• **ASSIGNED TASK**: Each entry should be quoted word for word, including every mark of punctuation.

• **Stored data**:
BEGIN

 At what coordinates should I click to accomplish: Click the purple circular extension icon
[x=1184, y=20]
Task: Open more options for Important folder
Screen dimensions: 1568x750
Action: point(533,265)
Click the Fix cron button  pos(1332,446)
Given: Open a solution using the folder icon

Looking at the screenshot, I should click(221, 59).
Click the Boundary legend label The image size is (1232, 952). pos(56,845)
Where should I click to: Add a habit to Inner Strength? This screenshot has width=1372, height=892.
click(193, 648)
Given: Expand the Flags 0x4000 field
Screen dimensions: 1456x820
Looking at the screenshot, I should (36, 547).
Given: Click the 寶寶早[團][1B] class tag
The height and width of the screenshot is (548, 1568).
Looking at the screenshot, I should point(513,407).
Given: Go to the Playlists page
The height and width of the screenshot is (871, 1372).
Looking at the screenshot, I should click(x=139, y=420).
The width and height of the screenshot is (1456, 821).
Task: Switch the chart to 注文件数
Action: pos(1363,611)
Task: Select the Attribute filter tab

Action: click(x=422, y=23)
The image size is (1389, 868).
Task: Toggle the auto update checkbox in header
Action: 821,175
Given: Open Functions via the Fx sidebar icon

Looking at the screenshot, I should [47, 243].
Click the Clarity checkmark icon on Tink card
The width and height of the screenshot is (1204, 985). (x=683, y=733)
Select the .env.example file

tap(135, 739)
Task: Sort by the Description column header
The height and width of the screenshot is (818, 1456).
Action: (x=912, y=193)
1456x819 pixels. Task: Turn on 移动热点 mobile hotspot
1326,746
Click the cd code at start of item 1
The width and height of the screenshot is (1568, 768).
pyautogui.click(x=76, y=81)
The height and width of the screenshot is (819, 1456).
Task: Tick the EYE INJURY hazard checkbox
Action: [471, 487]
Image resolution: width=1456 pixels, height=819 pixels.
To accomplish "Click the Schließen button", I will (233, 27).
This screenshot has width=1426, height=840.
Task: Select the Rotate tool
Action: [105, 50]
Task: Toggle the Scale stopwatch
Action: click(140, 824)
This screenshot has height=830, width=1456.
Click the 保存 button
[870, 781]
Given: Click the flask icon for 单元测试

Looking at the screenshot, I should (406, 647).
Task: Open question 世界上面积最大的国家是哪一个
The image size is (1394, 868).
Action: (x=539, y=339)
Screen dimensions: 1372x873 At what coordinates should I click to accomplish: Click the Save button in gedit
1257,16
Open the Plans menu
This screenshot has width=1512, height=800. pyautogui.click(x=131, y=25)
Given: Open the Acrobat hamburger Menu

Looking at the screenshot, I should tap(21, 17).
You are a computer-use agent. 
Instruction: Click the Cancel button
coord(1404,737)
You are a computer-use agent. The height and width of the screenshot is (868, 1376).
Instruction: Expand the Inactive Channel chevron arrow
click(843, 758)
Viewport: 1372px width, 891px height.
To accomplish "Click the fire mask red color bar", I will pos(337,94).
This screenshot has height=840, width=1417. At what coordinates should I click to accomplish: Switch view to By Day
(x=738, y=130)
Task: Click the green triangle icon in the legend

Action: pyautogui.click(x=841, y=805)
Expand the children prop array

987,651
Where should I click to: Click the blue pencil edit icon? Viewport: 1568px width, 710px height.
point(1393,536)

END

• **SOLUTION FOR THIS PROBLEM**:
 At what coordinates should I click to accomplish: Click the purple circular extension icon
[x=1184, y=20]
Task: Open more options for Important folder
Screen dimensions: 1568x750
Action: point(533,265)
Click the Fix cron button  pos(1332,446)
Given: Open a solution using the folder icon

Looking at the screenshot, I should click(221, 59).
Click the Boundary legend label The image size is (1232, 952). pos(56,845)
Where should I click to: Add a habit to Inner Strength? This screenshot has width=1372, height=892.
click(193, 648)
Given: Expand the Flags 0x4000 field
Screen dimensions: 1456x820
Looking at the screenshot, I should (36, 547).
Given: Click the 寶寶早[團][1B] class tag
The height and width of the screenshot is (548, 1568).
Looking at the screenshot, I should point(513,407).
Given: Go to the Playlists page
The height and width of the screenshot is (871, 1372).
Looking at the screenshot, I should click(x=139, y=420).
The width and height of the screenshot is (1456, 821).
Task: Switch the chart to 注文件数
Action: pos(1363,611)
Task: Select the Attribute filter tab

Action: click(x=422, y=23)
The image size is (1389, 868).
Task: Toggle the auto update checkbox in header
Action: 821,175
Given: Open Functions via the Fx sidebar icon

Looking at the screenshot, I should [47, 243].
Click the Clarity checkmark icon on Tink card
The width and height of the screenshot is (1204, 985). (x=683, y=733)
Select the .env.example file

tap(135, 739)
Task: Sort by the Description column header
The height and width of the screenshot is (818, 1456).
Action: (x=912, y=193)
1456x819 pixels. Task: Turn on 移动热点 mobile hotspot
1326,746
Click the cd code at start of item 1
The width and height of the screenshot is (1568, 768).
pyautogui.click(x=76, y=81)
The height and width of the screenshot is (819, 1456).
Task: Tick the EYE INJURY hazard checkbox
Action: [471, 487]
Image resolution: width=1456 pixels, height=819 pixels.
To accomplish "Click the Schließen button", I will (233, 27).
This screenshot has width=1426, height=840.
Task: Select the Rotate tool
Action: [105, 50]
Task: Toggle the Scale stopwatch
Action: click(140, 824)
This screenshot has height=830, width=1456.
Click the 保存 button
[870, 781]
Given: Click the flask icon for 单元测试

Looking at the screenshot, I should (406, 647).
Task: Open question 世界上面积最大的国家是哪一个
The image size is (1394, 868).
Action: (x=539, y=339)
Screen dimensions: 1372x873 At what coordinates should I click to accomplish: Click the Save button in gedit
1257,16
Open the Plans menu
This screenshot has width=1512, height=800. pyautogui.click(x=131, y=25)
Given: Open the Acrobat hamburger Menu

Looking at the screenshot, I should tap(21, 17).
You are a computer-use agent. 
Instruction: Click the Cancel button
coord(1404,737)
You are a computer-use agent. The height and width of the screenshot is (868, 1376).
Instruction: Expand the Inactive Channel chevron arrow
click(843, 758)
Viewport: 1372px width, 891px height.
To accomplish "Click the fire mask red color bar", I will pos(337,94).
This screenshot has height=840, width=1417. At what coordinates should I click to accomplish: Switch view to By Day
(x=738, y=130)
Task: Click the green triangle icon in the legend

Action: pyautogui.click(x=841, y=805)
Expand the children prop array

987,651
Where should I click to: Click the blue pencil edit icon? Viewport: 1568px width, 710px height.
point(1393,536)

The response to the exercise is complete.